\Be heard, get out and vote! The student union elections at Concordia are already underway.
There have been speeches and promises made at the start of classes. Candidates have been walking the campuses and its hallways with out-stretched hands and giant smiles, hoping to talk to students about their party’s platform. There have been cookies handed out to a captive audience on the shuttle bus from downtown to Loyola campus. What do students think of the elections? And do they care?
Thomas Paish is finishing his political science degree, and has been balancing school with full-time work for over seven years.
“When I come to school, I go to class and that’s it. That is all I have time for. Extra-circular activities . . . don’t interest me. The elections at school don’t interest me either.”
Most people asked about the elections this past weekend hanging around Sir George Williams campus shared a similar view. A lot of people had no idea who was running, what hopeful candidates stood for, or what positions were even up for grabs.
Emily Warner points out that students have a lot on their minds, especially now that it is the end of the school-year.
“I don’t have time to think about it. It’s embarrassing, but . . .I know nothing. I think that I just don’t care because I know nothing about it.”
Exams. Assignments. Presentations. Portfolios. These are the words that a lot of students used to respond when asked about the student union elections. Some complained about elected candidates winning paid positions and others complained about empty promises that didn’t have an effect on their studies and lives.
This is not the whole picture. Some students have been paying attention to the campaigns and are thinking about who they are going to vote for. Amy Tea is one of these people paying attention.

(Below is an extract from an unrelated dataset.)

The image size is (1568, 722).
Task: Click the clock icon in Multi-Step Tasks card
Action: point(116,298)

“The student union elections at Concordia are just as frustrating and exciting as any other political race. My current favourite is Conscious Concordia, because part of their platform is that they will take a pay cut, which shows me a genuine interest in students’ well-being.”
Amy does also have her criticisms. “I did notice though that the CSU, I assume, took out a half page ad in The Mirror, reminding Concordia students to vote. That seems like a very irresponsible way to spend student funds, especially when the entire school is covered in posters, and will be long after the election.”
Money seemed to be a main focus for a lot of students. A lot of people did not know who was running or why, but instead debated how much candidates received for campaign publicity and the fairness of what they might get after being elected. While there is a lot of speculation and a lot of indifference, some students really do care about who will make up their student union next year.